**DATA EXCERPTS:**
* * *

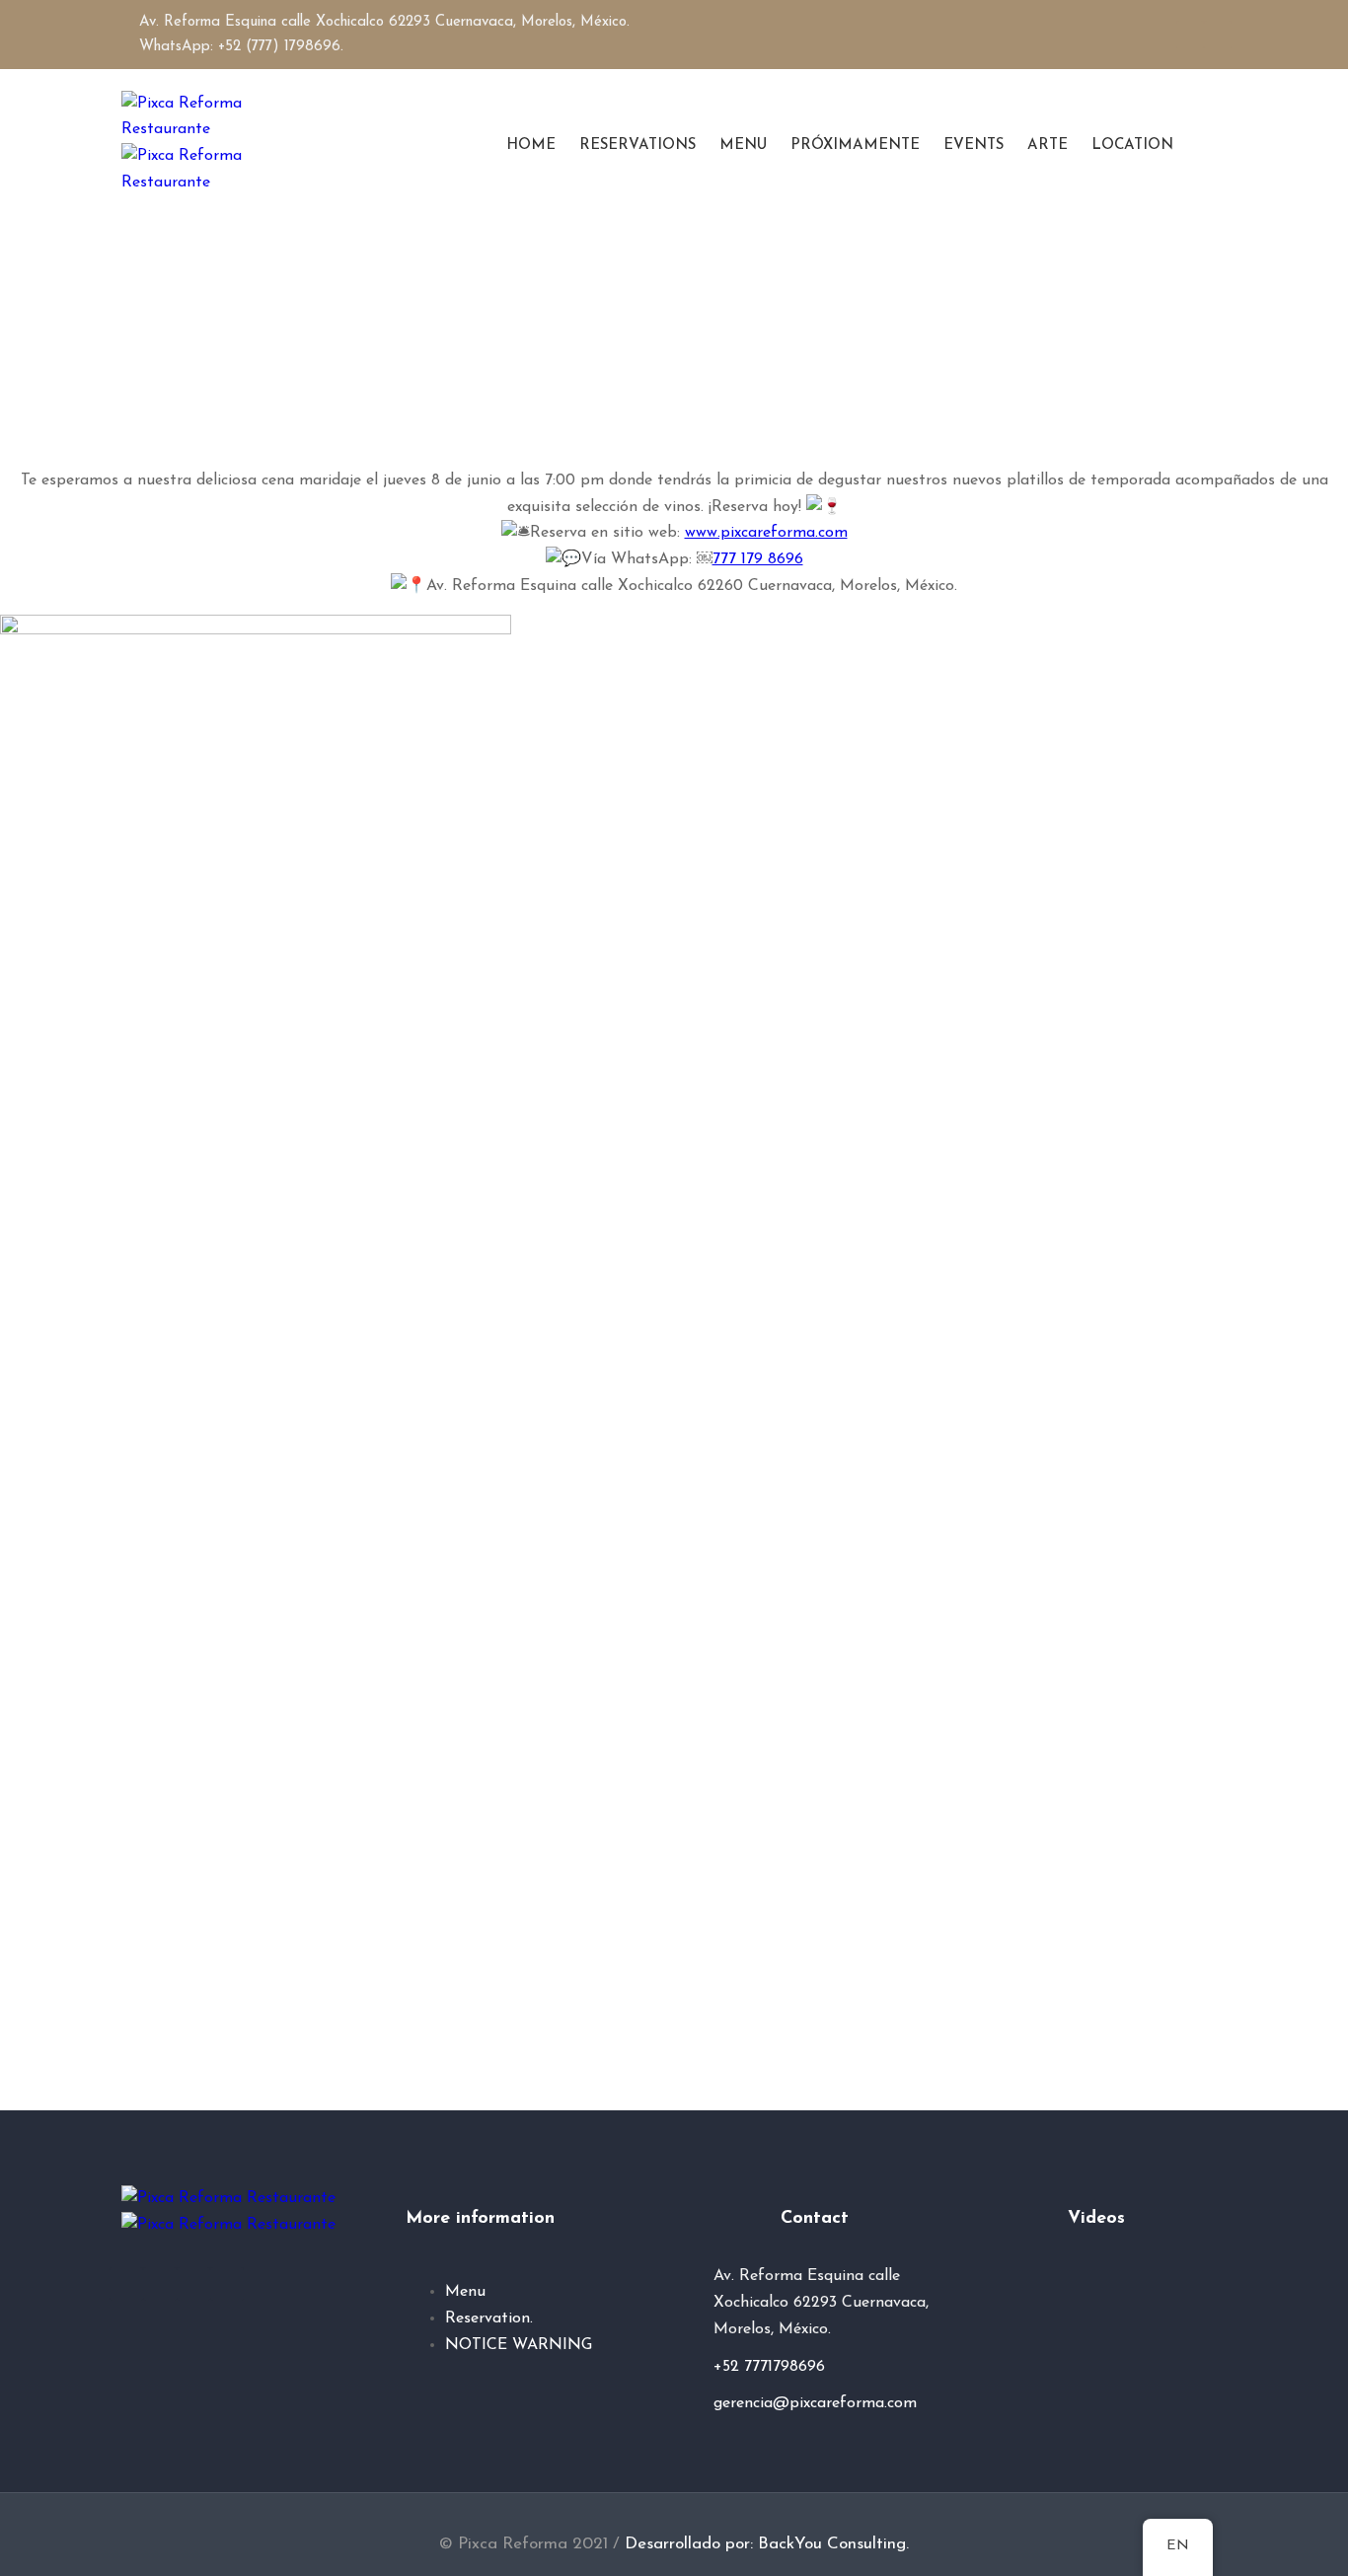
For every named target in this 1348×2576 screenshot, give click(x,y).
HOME (531, 145)
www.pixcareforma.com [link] (766, 533)
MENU (743, 145)
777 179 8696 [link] (757, 559)
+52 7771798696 (769, 2367)
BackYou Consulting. (833, 2544)
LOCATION (1132, 145)
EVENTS (973, 145)
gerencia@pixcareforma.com (815, 2403)
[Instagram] (1218, 34)
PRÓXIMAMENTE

* * *

**TASK PROMPT:** From the first line to the last, copy the listing above exactly and leave out the images.

**RESULT OF THIS EXERCISE:**
For every named target in this 1348×2576 screenshot, give click(x,y).
HOME (531, 145)
www.pixcareforma.com [link] (766, 533)
MENU (743, 145)
777 179 8696 [link] (757, 559)
+52 7771798696 (769, 2367)
BackYou Consulting. (833, 2544)
LOCATION (1132, 145)
EVENTS (973, 145)
gerencia@pixcareforma.com (815, 2403)
[Instagram] (1218, 34)
PRÓXIMAMENTE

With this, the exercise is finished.